I am currently in the process of drafting a book-length manuscript that brings together many of the central themes in my papers, and that allows me to present and argue for my positive views and draw out the implications of my arguments. My central aim in the book is to argue for the thesis that, necessarily, any objects that persist across time or space have smaller parts in each of the smaller regions they fill. The structure of the book is as follows:

 

I begin with stage-setting, with a focus on what our aims should be in presenting theories of parthood and location. In particular, I address the largely neglected topic of what explanatory role these theories should be playing. I note that philosophers often ignore cases that strike them as impossible, when in fact they should look to their theories to explain why these things can’t obtain. I use this methodology to argue for an amendment to the canonical theory of parthood.

 

Once I have set out my methodology and a background of theories of parthood and location, I begin arguing for my moderate metaphysical views. I argue using strange cases I’ve built up from possibilities many philosophers accept. I present worries using cases involving multilocation, cases using extended simple objects, cases involving colocation, and cases involving infinitely divisible objects. I explore how we might revise our theories of parthood and location in light of these cases, but claim that it is less costly to keep our theories unaltered and reject the possibility of these strange cases. Following my own earlier advice, I note that it is not enough to claim the cases are impossible; we must also explain why they are impossible. I sketch some alternatives for explanation.

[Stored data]
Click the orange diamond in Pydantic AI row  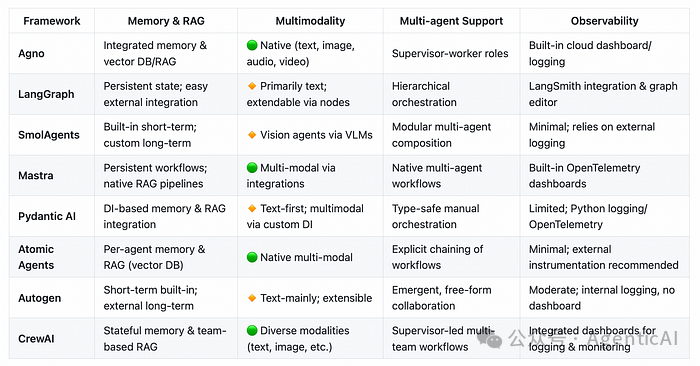click(252, 208)
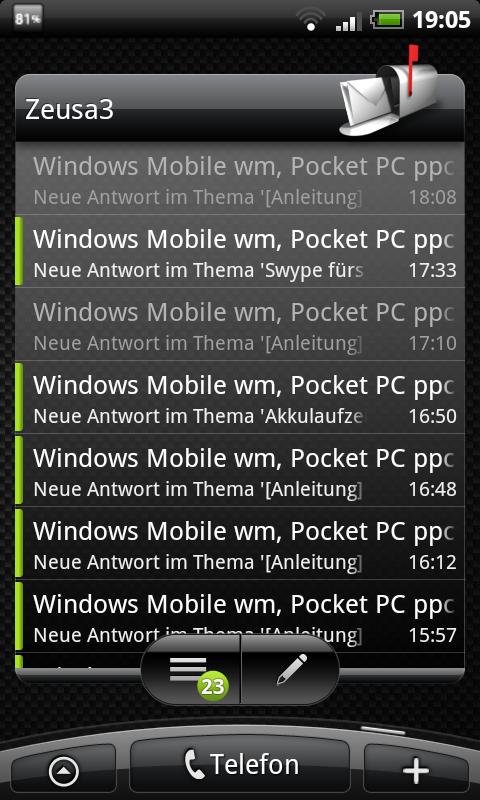Open the app drawer arrow button
The image size is (480, 800).
[64, 771]
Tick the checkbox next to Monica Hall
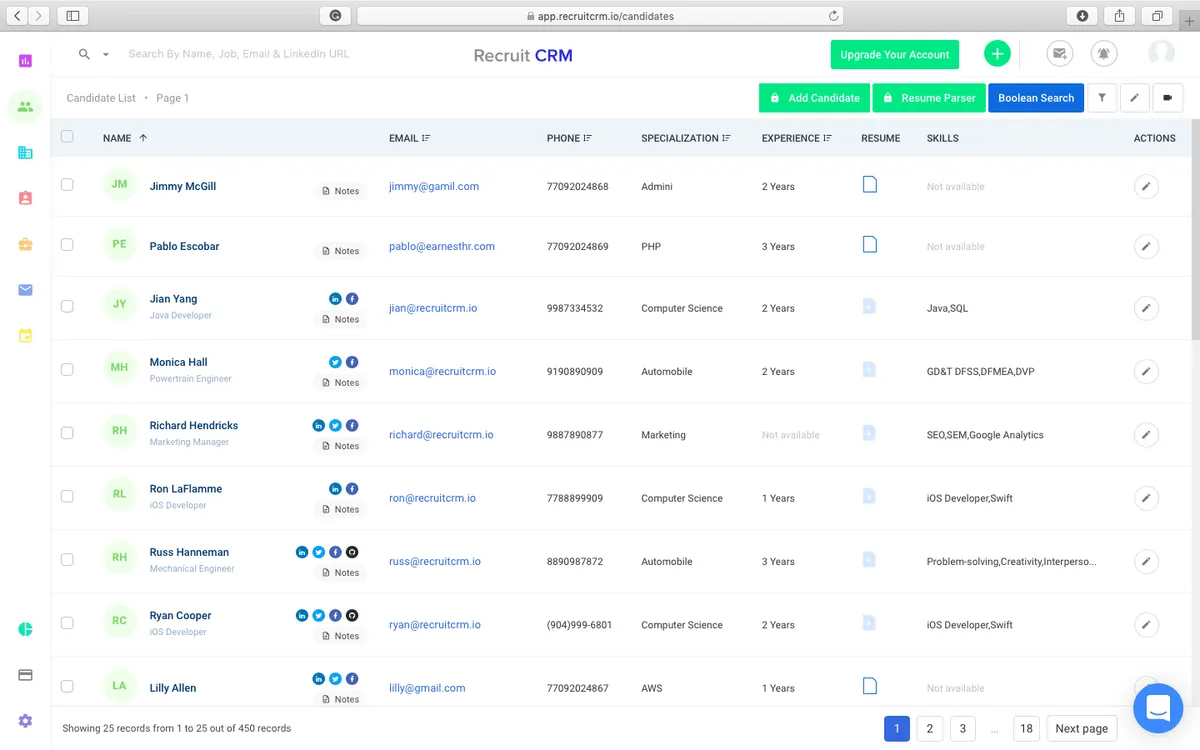Viewport: 1200px width, 750px height. (x=67, y=369)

WHAT YOU HAVE TO DO - Set down, word for word, the stretch of the passage on parthood and location from "Once I have" through "alternatives for explanation.".

RESPONSE TO THIS TASK -
Once I have set out my methodology and a background of theories of parthood and location, I begin arguing for my moderate metaphysical views. I argue using strange cases I’ve built up from possibilities many philosophers accept. I present worries using cases involving multilocation, cases using extended simple objects, cases involving colocation, and cases involving infinitely divisible objects. I explore how we might revise our theories of parthood and location in light of these cases, but claim that it is less costly to keep our theories unaltered and reject the possibility of these strange cases. Following my own earlier advice, I note that it is not enough to claim the cases are impossible; we must also explain why they are impossible. I sketch some alternatives for explanation.